Яков Майор ушел, а я все сидел и видел, как мой папа ставит на патефон заезженную пластинку Утесова, как скрипит иголка и как из-под нее возникают голоса Эдит и Леонида Иосифовича:
Мы летим, ковыляя во мгле,
Мы ползем на последнем крыле.
Бак пробит, хвост горит и машина летит
На честном слове и на одном крыле…
И в памяти возникала Полтава, куда в сорок пятом году мой отец был командирован на работу, а в сорок седьмом мы приехали к нему — мама, я и моя пятилетняя сестра Белла. Отец сманил нас из Баку, где после сибирской эвакуации мы жили у дедушки, — папа пообещал нам отдельное жилье, вот мы и прикатили. Но никакого отдельного жилья там не оказалось, а «неотдельное» было четвертушкой подвальной комнаты в руинах на той самой Октябрьской улице, о которой рассказывал Яков Майор. Это была центральная улица города, и немцы, уходя, действительно взорвали на ней всё, там была целая улица кирпичных завалов — три километра руин от Белой беседки до Корпусного сада. К сорок седьмому году в этих руинах раскопали несколько уцелевших бомбоубежищ. В каждом из них комнаты были поделены на четвертушки бельевыми веревками с простынями, и в одной из таких четвертушек мы прожили первые несколько месяцев бок о бок, через простыни, с тремя другими семьями, пока отец не купил четвертушку хаты-мазанки на улице Чапаева, 20.
Так что я хорошо помнил город, о котором говорил старик Майор, я сам, девятилетний, играл с пацанами среди завалов битого кирпича на Октябрьской улице, находил там патроны и втайне от мамы взрывал их с друзьями в кострах, которые мы разводили среди руин. А потом в Корпусном саду уже другие полтавские пацаны открыли мне, кто я на самом деле и в чем моя вина перед мировой историей. Как-то, когда я шел из школы домой, повторяя на ходу замечательные вирши Кобзаря: «Дывлюсь я на нэбо тай думку гадаю, чому я нэ сокiл», пятеро хлопцiв набросились на меня, повалили на землю и, избивая ногами, требовали: «Жри землю, жиденок! Вы нашего Христа распяли! Жри землю, жид порхатый!»

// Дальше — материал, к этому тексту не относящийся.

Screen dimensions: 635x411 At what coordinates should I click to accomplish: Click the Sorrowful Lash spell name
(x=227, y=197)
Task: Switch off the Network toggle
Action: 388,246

А в феврале 1953-го, когда отважная Лидия Тимашук получила орден Ленина за разоблачение врачей-евреев, покушавшихся на жизнь вождя всех времен и народов, в Полтаве, на том самом Подоле, о котором так красиво говорил старик Майор, начались еврейские погромы. Когда стало известно, что там убили еврейскую девочку, все евреи города (в том числе и мы на улице Чапаева) стали баррикадировать двери и окна своих квартир и хат. Трое суток папа не ходил на работу, а я и Белла — в школу. Радио с утра до ночи сообщало про американских шпионов-убийц в белых халатах, которые признались в заговоре с целью ликвидации членов советского правительства. В полтавском железнодорожном депо формировались эшелоны из товарных вагонов. Спасая евреев от народного гнева, в этих вагонах нас должны были отправить в Сибирь.
Много позже, когда я работал в «Литгазете» с Залманом Румером, отсидевшим на Колыме «от звонка до звонка» — с 1939-го по 1954-й, я узнал, что на Колыме для нас уже были построены бараки со стенами в одну щелевую доску и без всякого отопления. Но четвертого апреля радио вдруг сообщило об аресте Лидии Тимашук, «по навету которой и с применением недопустимых методов следствия были обвинены совершенно невинные люди». Мы отодвинули от дверей и окон шкаф, комод и буфет, открыли оконные ставни и вышли из хаты.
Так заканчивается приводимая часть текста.